I will sharing insights using data visualization.

df_activity$week_day <- factor(df_activity$week_day, levels = c(
  "Monday","Tuesday","Wednesday","Thursday","Friday","Saturday","Sunday") )

ggplot(data=df_activity)+geom_bar(mapping = aes(x=week_day,color=Totalhrs),fill= "blue")+
  labs(x = "Week day", y="Frequency",title ="Total Logins Across the Week") 

The bar chart shows that there are more logins during the midweek than weekends. This could be as a result of a number of reasons.

ggplot(data=df_activity)+geom_point(mapping =aes(x=TotalSteps, y=Calories), color="red" )+
  geom_smooth(mapping =aes(x=TotalSteps, y=Calories,))+
  labs(title = "Calories burned Vs Total steps" )
## `geom_smooth()` using method = 'loess' and formula 'y ~ x'

There is a positive correlation between total steps taken & calories burned. The more steps taken, the more calories burned.

ggplot(data=df_activity)+geom_point(mapping =aes(x=Totalhrs, y=Calories) )+
  geom_smooth(mapping =aes(x=Totalhrs, y=Calories,))+
  labs(title = "Calories burned for every Hour logged")
## `geom_smooth()` using method = 'loess' and formula 'y ~ x'

There is a weak positive correlation between hours logged and calories burned whereby the increase in the hours logged in does not translate to more calories being burned.

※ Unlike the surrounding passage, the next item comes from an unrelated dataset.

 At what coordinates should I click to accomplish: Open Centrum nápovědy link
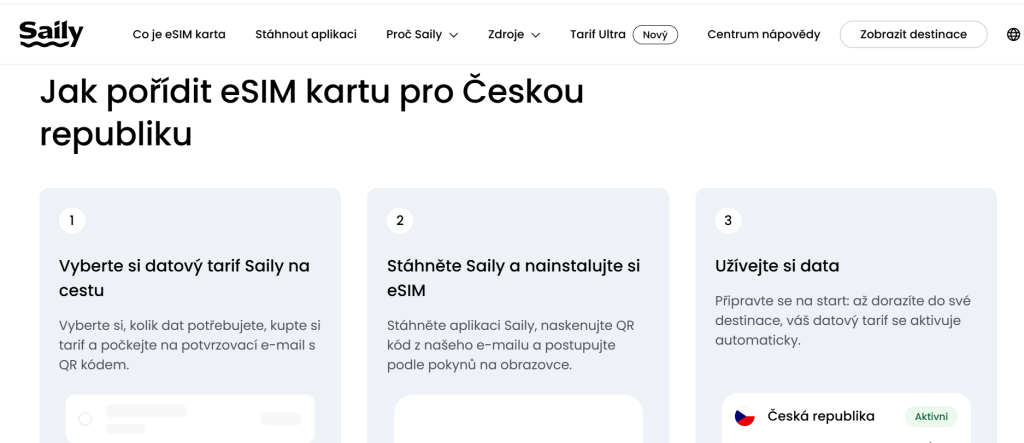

VeryActiveMin <- sum(df_activity$VeryActiveMinutes)
FairlyActiveMin <- sum(df_activity$FairlyActiveMinutes)
LightlyActiveMin <- sum(df_activity$LightlyActiveMinutes)
SedentaryMin <- sum(df_activity$SedentaryMinutes)
TotalMin <- VeryActiveMin + FairlyActiveMin + LightlyActiveMin + SedentaryMin

slices <- c(VeryActiveMin,FairlyActiveMin,LightlyActiveMin,SedentaryMin)
lbls <- c("VeryActive","FairlyActive","LightlyActive","Sedentary")
pct <- round(slices/sum(slices)*100)

Percentage of Active Minutes

From the pie chart, it is very clear that the users are not active enough, as 81.3% of the activity time for the entire month was sedentary for the average user. The app is rerely been used to track fitness (i.e exercises) as per the minor percentage of fairly active active activity (1.1%) and very active activity (1.7%). For a fitness tracking app, this is not good to see.

5. ACT

Recommendations.

  • Bellabeat marketing team can encourage users by educating and equipping them with knowledge about fitness benefits on the bellabeat app.

  • Bellabeat could offer incentives for consistent tracking, they could organise in-app competitions between users and offer them points.

  • Since users rarely login on weekdays, Bellabeat app can prompt notification to encourage and remind users to exercise.

  • Bellabeat app should have a BMR or TDEE calculator built in, this will help to obtain more data such as sex, age, weight, height, e.t.c for more detailed and accurate analysis.

Thank You